I sent a very short reply saying I was glad he is happy and thanks for the explanation and now i have re blocked. Trouble is it has set me back a lot and I almost feel I am back at square one. I am beyond angry with myself and am on a major beating up session. I cannot believe I broke the no contact
Will it take me as long to move on as it did intially or will it not be so bad? I am sooooooo angry with myself.November 27, 2020 at 2:06 pm #827437
Meh don’t worry too much about it. It happens. I doubt this will put you back at square one, nor will this be as bad as the first time around. I’m sure it hurt to hear about his situation but i bet you won’t even think about it in a few days/weeks time. Just keep moving forward…..just make sure you delete his number, keep him on blocked and don’t contact him again.November 27, 2020 at 2:41 pm #827440
Why are you feeling this way after 2 years?November 27, 2020 at 6:00 pm #827458
I highly doubt it will be hard to move on from this. The first time around you were heartbroken. Now it’s more so a matter of going out on a limb and being disappointed from how ever you expected him to respond. Maybe your ego is bruised too i.e. losing face. Or it hurt further having your feelings kind of ignored/minimized. Hard to be certain from your info, but I get the vibe his email may have been those petty power plays… you know when people try and “win the breakup”
We all learn this lesson the hard way that it’s a gamble to depend on an ex for closure, and sometimes no matter the response, closure still doesn’t come. And so you have to learn to muster it yourself. Can be a big pill to swallow
But take pride in sending that email. It was risky byt brave, and you were getting yours so kudos. Even if you feel like crap now, when you’ve done/said all you wanted to, there’s an inherent aspect of closure to that. And you’ll be past this before you know itNovember 27, 2020 at 6:24 pm #827465
Agree with Raven. Why are you pining after someone two years later?November 28, 2020 at 11:30 am #827598
How long were you together OP?
To answer your question, I just think this is because this has brought back all the memories (and that’s all they are) of when you first broke up. It’s a slight re-opening of an old wound which has resulted in a TEMPORARY return of all your old feelings etc. Don’t worry these will pass fairly quickly as long as you don’t dwell on things too long. Get busy and in a week, it will all practically be forgotten about. Good luck.November 28, 2020 at 11:39 am #827600
Thanks kind people. Part of the reason l am struggling is that l haven’t met anyone else and feel a bit stuck. I also put him on a pedestal but his insensitive email all about his new wonderful life has in some ways helped me see that he is not all that.November 28, 2020 at 12:16 pm #827602
*I also put him on a pedestal but his insensitive email all about his new wonderful life has in some ways helped me see that he is not all that*
Definitely yes. I meant to comment on way he appeared to be wiping your nose in it by giving details of his new life. Highly insensitive, as you say, given you had told him how hurt you were in your own email. What were the circumstances of the break-up?
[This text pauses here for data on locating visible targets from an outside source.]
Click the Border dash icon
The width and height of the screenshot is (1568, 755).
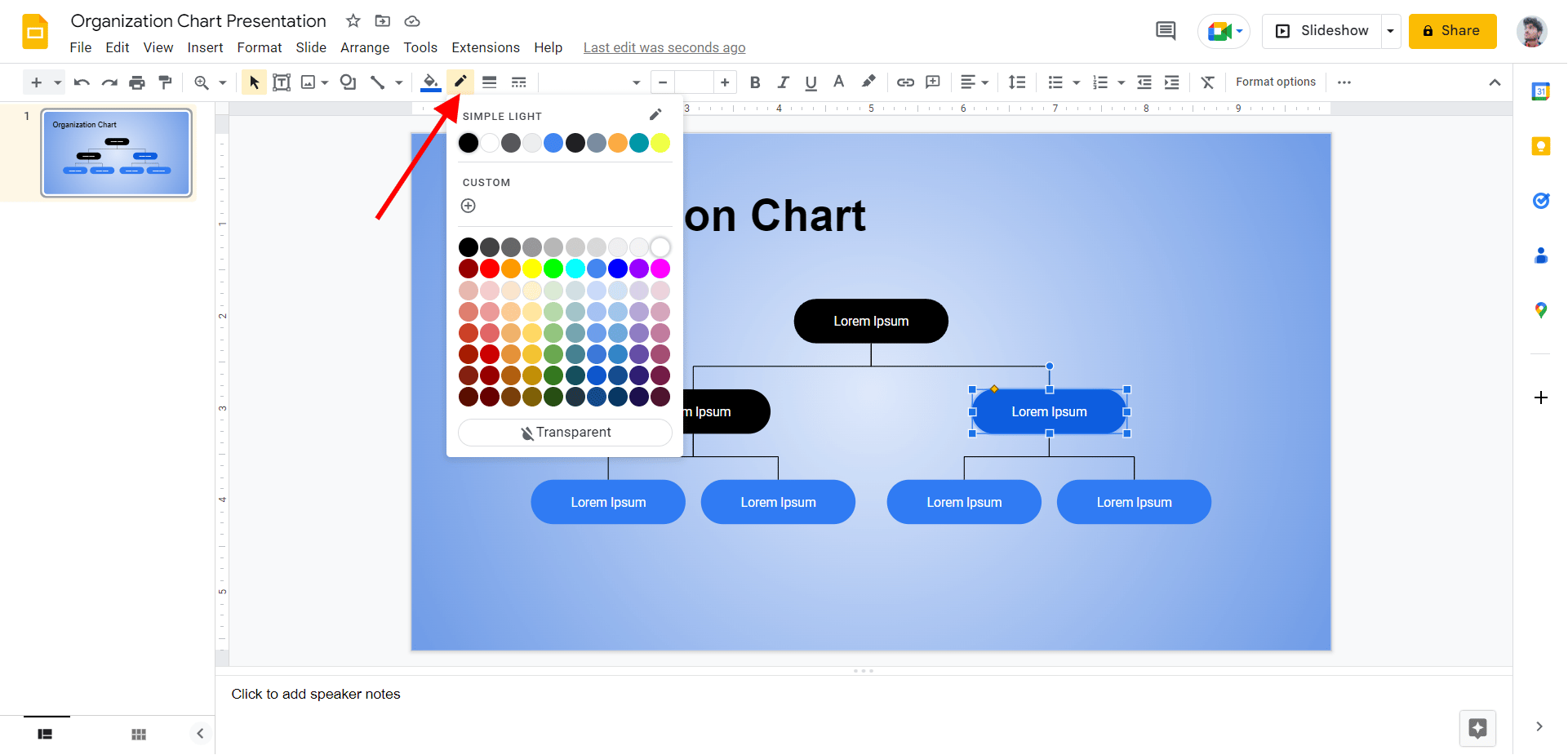coord(518,82)
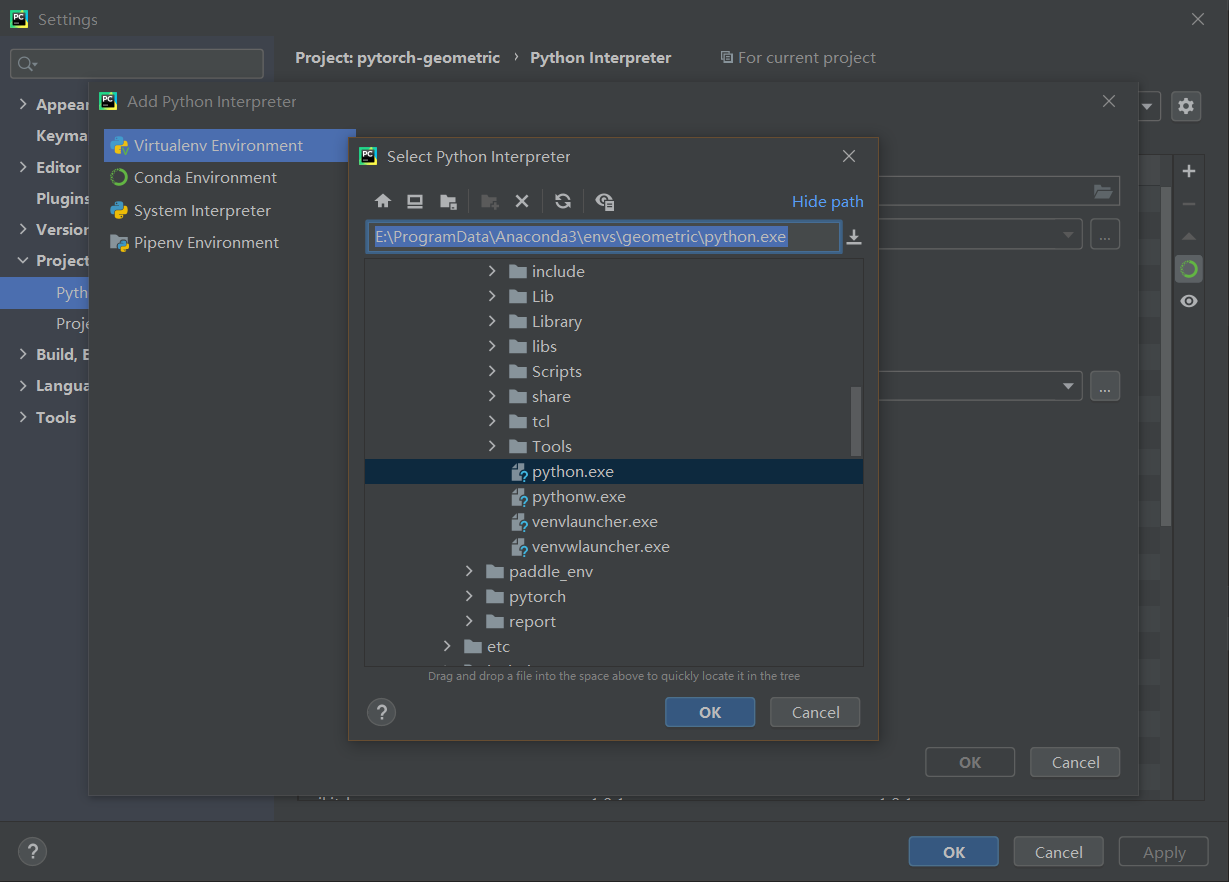Click the Home directory icon in the toolbar
The height and width of the screenshot is (882, 1229).
click(383, 201)
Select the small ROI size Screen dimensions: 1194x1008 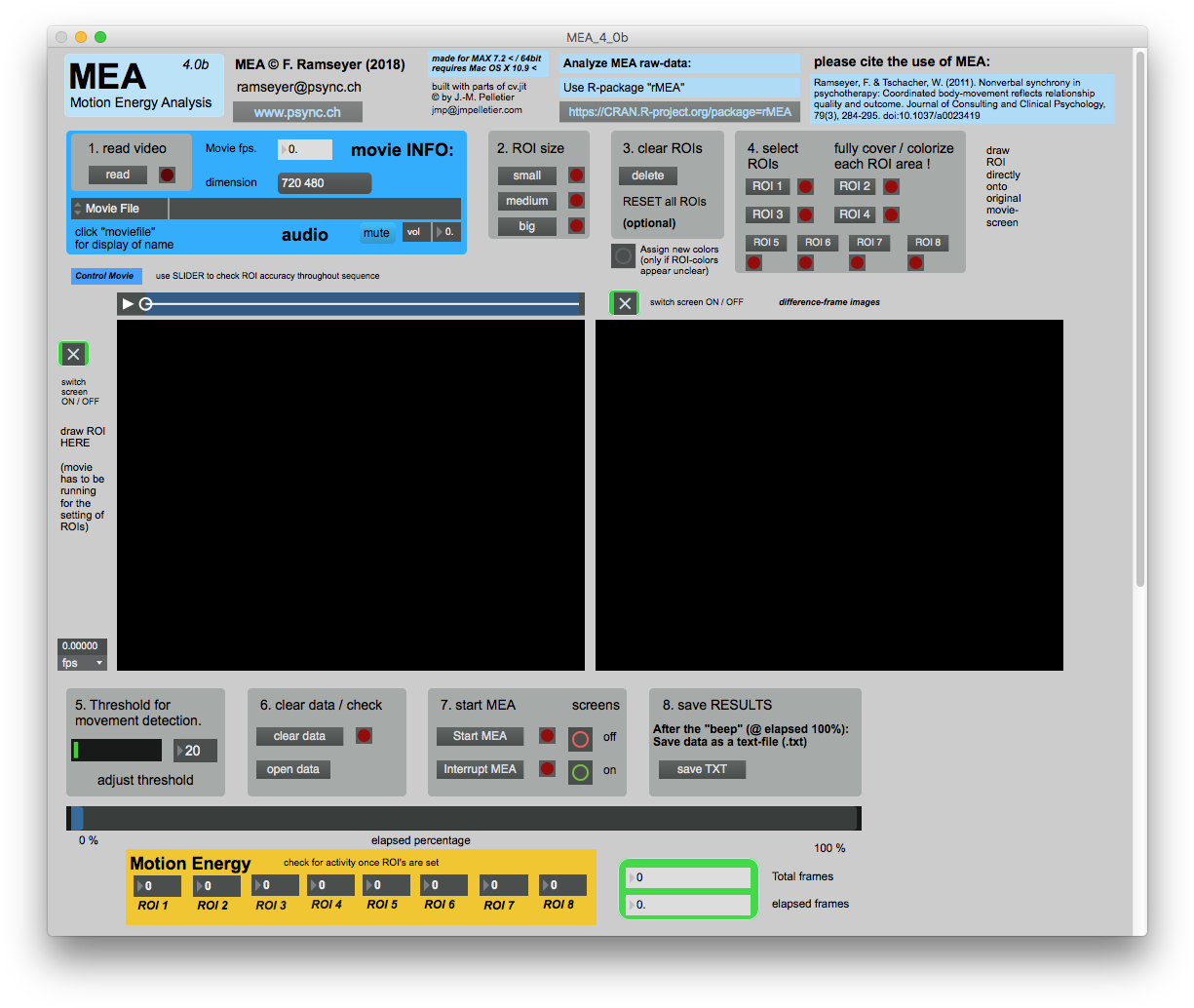click(x=526, y=175)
In addition to the re-opening of old wounds, you’re also dealing with this new information. Something else to bear in mind.
Don’t worry too much about how you feel right now. I can partially identify although the circumstances are a bit different. I broke up with someone one once because I believed, due to the timing and where I was in my life etc, I’d get hurt if things continued! He appeared to take it graciously. A year later I heard through a friend of his he was very upset about it all-something which completely bowled me over at the time! I was surprised at how it bothered me at the time. Like you I hadn’t met anyone else I was interested in.November 28, 2020 at 1:04 pm #827608
*He appeared to take it graciously. So I thought he didn’t really care!* At all!
Actually on a different not, I hadn’t realised blocked messages were actually stored until the number is unblocked. Out of interest, were theses ordinary text messages or WhatsApp ones? Thankfully I’ve never been blocked or indeed blocked anyone else but it’s useful to know these things all the same!November 28, 2020 at 1:26 pm #827612
I have a samsung phone and having never blocked anyone before I just assumed the messages never got to the phone. However, it seems that the phone stores them but under ‘blocked messages’so all you have to do is open that and there they all are. He had been talking to himself for over a year!November 28, 2020 at 4:28 pm #827639
I read this earlier and didnt respond yet. I do get when something can be a punch on the stomach especially when youre not the best atm so i feel to question you back why youre not over him after 2 years is pretty stupid.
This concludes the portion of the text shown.